Texto >>
Uma distopia chamada realidade (insustentável)

O debate sobre rendas já não é sobre rendas, menos ainda sobre política habitacional. É, cada vez mais, reflexo da distorção que a tecnologia provoca na percepção da nossa realidade.

Quando achamos que já vimos, ou ouvimos tudo, eis que nos conseguem surpreender. Infelizmente, não pela positiva. Mas, visto por outro prisma, é entretenimento ao melhor nível. Comédia subtil, produzida com detalhes de inteligência e requintes de malvadez que nos fazem rir de tão absurdo que é. O único problema é que não é ficção. É a (dura) realidade. 

Se, por um lado, escolhi abandonar os temas do quotidiano a favor da influência da tecnologia nas nossas vidas, por outro, há episódios desta comédia impossíveis de ignorar. Este das rendas até 2300€ é dos melhores dos últimos tempos e deixa qualquer um a pensar ‘será que percebi?…’ E a maior parte, provavelmente, não percebeu porque é o “até” que faz a diferença. A questão coloca-se porque o Governo definiu o valor de 2.300 euros como "renda moderada”, para atribuir benefícios fiscais aos proprietários. Estalou o verniz com a palavra  “moderada” e muitos adoptaram a ideia de que uma renda de 2300 euros seria uma renda moderada. Será? Começou, assim, o debate. Sobre rendas, imóveis para arrendar (ou as falta deles). Rendas “moderadas” e baixos rendimentos. Argumentos de um lado, e do outro, afirmam que existem imóveis para arrendar abaixo do valor “moderado”, outros lembram que esse valor é “até” e que implica benefícios fiscais para os proprietários, muitos lembram que as rendas atingiram valores incomportáveis para a maior parte dos cidadãos e que o problema são os baixos rendimentos. Poderia escrever indefinidamente sobre esta relação, a ganância, o pragmatismo e a realidade mas, cada vez mais, temos o problema e a sua ampliação online. Ninguém se entende, ninguém ouve, ninguém se cala. Todos falam para um imenso vazio criando um eco inaudível e insustentável. Vale a pena? Cada vez menos.

Instruções da tarefa >>
Responda às perguntas seguintes com base no texto.
(a) Segundo o texto, o debate sobre rendas é cada vez mais reflexo de quê?
(b) Que valor definiu o Governo como "renda moderada"?
(c) Que palavra, segundo o texto, faz a diferença e não foi percebida pela maior parte?

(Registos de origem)
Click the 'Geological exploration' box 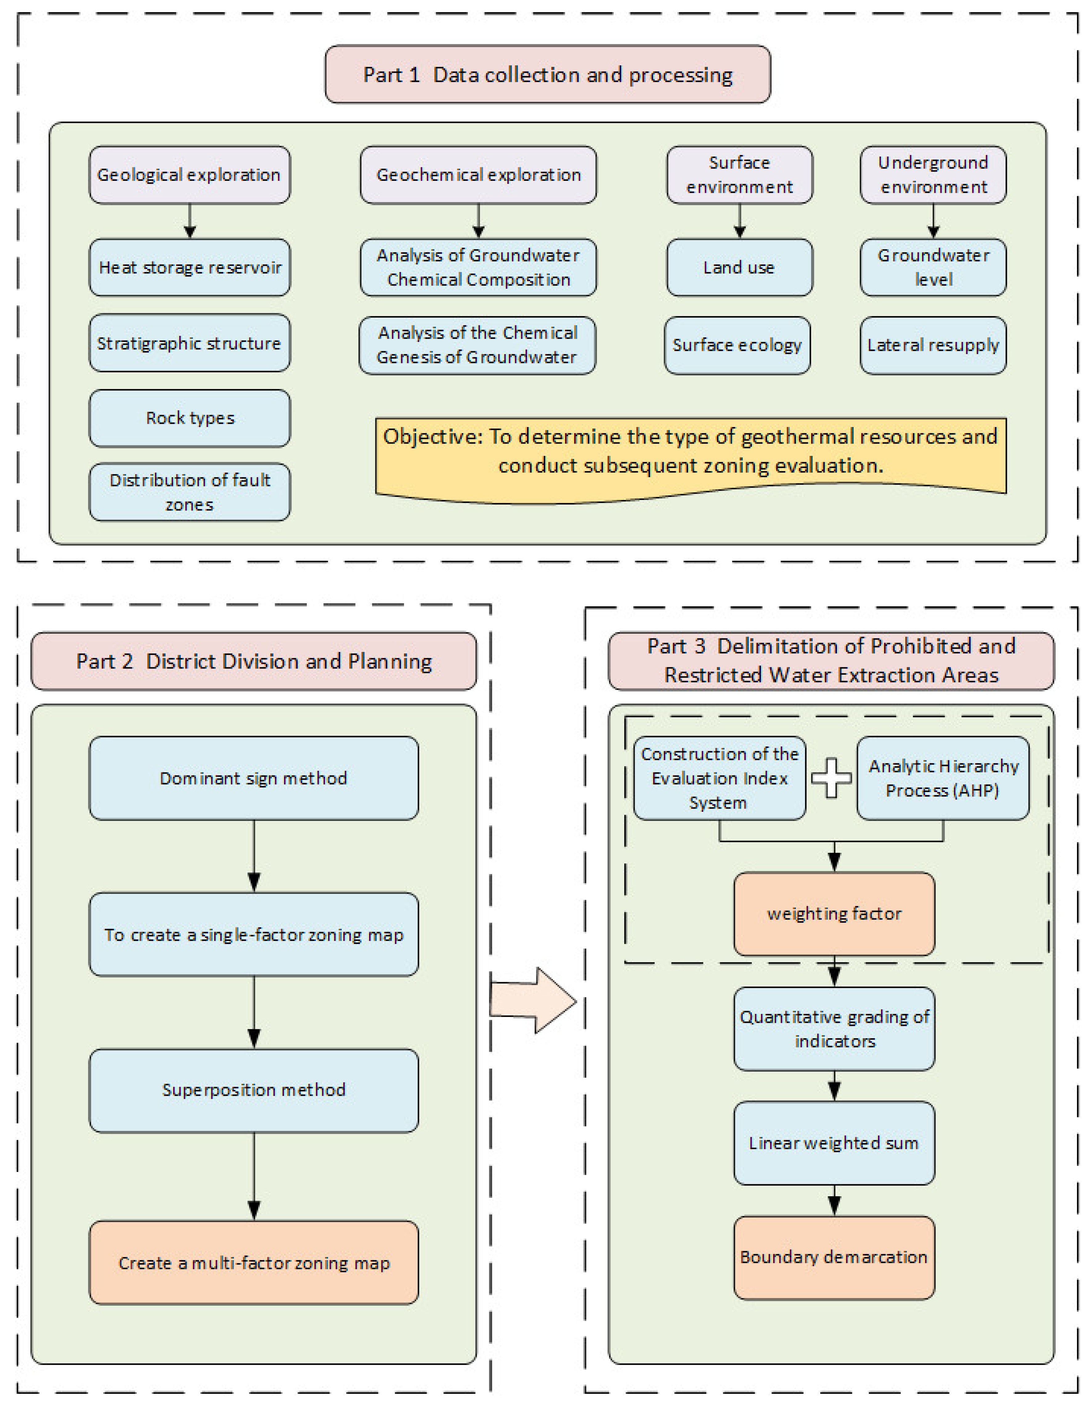point(189,175)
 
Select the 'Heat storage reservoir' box point(189,267)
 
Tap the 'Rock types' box point(189,418)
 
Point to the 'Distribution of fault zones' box point(189,492)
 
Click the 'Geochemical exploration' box point(478,175)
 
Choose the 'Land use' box point(739,267)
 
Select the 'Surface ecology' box point(737,345)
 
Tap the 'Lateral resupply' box point(933,345)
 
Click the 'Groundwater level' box point(933,267)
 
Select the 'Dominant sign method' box point(254,778)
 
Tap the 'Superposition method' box point(254,1090)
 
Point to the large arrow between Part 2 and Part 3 point(534,1001)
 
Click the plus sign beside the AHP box point(831,778)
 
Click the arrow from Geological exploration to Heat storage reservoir point(189,221)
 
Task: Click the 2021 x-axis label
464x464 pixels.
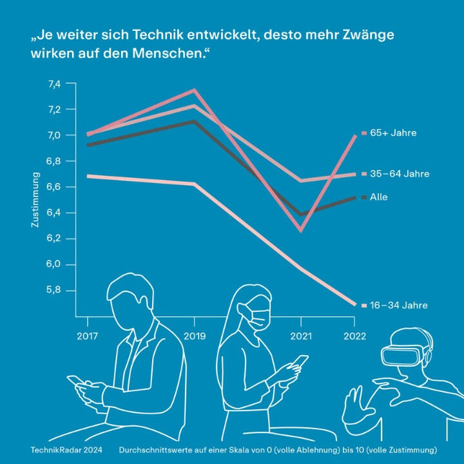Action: point(301,336)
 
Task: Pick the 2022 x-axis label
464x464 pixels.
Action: point(354,336)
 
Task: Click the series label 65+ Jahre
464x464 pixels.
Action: point(392,133)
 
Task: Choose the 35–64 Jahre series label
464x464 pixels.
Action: point(399,174)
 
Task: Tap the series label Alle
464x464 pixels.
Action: point(379,197)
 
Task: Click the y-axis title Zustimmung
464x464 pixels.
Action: point(36,200)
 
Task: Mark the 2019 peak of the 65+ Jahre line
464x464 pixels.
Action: point(193,90)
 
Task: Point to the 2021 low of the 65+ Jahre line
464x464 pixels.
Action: point(300,230)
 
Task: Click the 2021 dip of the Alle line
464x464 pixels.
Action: point(301,215)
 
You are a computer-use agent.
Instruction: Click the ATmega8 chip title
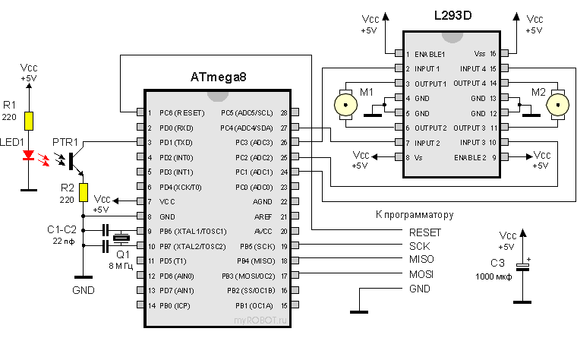pos(219,77)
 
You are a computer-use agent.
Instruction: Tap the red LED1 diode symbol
pos(29,156)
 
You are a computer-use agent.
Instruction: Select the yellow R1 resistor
pos(29,120)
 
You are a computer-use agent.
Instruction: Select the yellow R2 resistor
pos(84,193)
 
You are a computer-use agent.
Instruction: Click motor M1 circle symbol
pos(345,102)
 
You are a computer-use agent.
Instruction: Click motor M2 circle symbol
pos(559,102)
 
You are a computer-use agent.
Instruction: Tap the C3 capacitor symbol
pos(522,267)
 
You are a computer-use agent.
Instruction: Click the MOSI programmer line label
pos(421,274)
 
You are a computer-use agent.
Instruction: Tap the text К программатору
pos(415,215)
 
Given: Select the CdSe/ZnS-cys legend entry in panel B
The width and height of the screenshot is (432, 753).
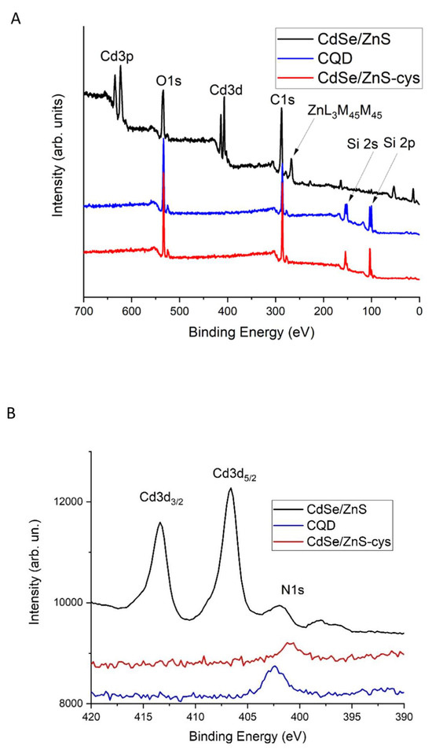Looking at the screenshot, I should pos(353,543).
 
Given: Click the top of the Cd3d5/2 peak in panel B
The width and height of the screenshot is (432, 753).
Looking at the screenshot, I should pos(230,489).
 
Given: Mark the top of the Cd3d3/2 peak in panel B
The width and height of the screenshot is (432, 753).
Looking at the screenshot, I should pos(160,523).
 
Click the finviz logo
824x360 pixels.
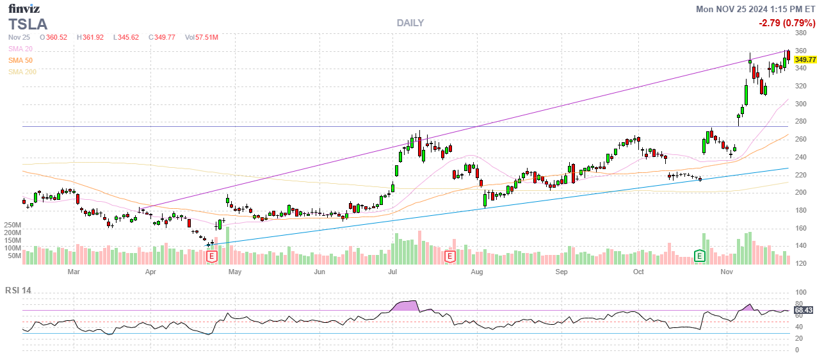[24, 8]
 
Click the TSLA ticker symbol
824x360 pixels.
[28, 24]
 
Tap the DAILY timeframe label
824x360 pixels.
[410, 23]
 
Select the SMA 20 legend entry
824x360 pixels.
[21, 49]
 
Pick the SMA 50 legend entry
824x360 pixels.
[21, 60]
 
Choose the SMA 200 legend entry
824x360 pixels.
[22, 72]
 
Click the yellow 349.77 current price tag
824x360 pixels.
[805, 60]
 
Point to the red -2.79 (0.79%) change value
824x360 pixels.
[787, 23]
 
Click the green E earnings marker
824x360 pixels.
[700, 256]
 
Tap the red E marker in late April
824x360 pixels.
[212, 256]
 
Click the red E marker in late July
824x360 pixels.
[450, 256]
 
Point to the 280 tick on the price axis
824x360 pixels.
[800, 122]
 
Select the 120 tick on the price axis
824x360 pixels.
[800, 263]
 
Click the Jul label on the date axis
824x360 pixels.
[391, 272]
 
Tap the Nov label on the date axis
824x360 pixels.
[726, 272]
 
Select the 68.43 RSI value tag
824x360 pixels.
[804, 311]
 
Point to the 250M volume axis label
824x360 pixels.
[13, 225]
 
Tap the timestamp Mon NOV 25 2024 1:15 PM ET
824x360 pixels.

Resposta >>
(a) Da distorção que a tecnologia provoca na percepção da nossa realidade.
(b) 2.300 euros.
(c) A palavra "até".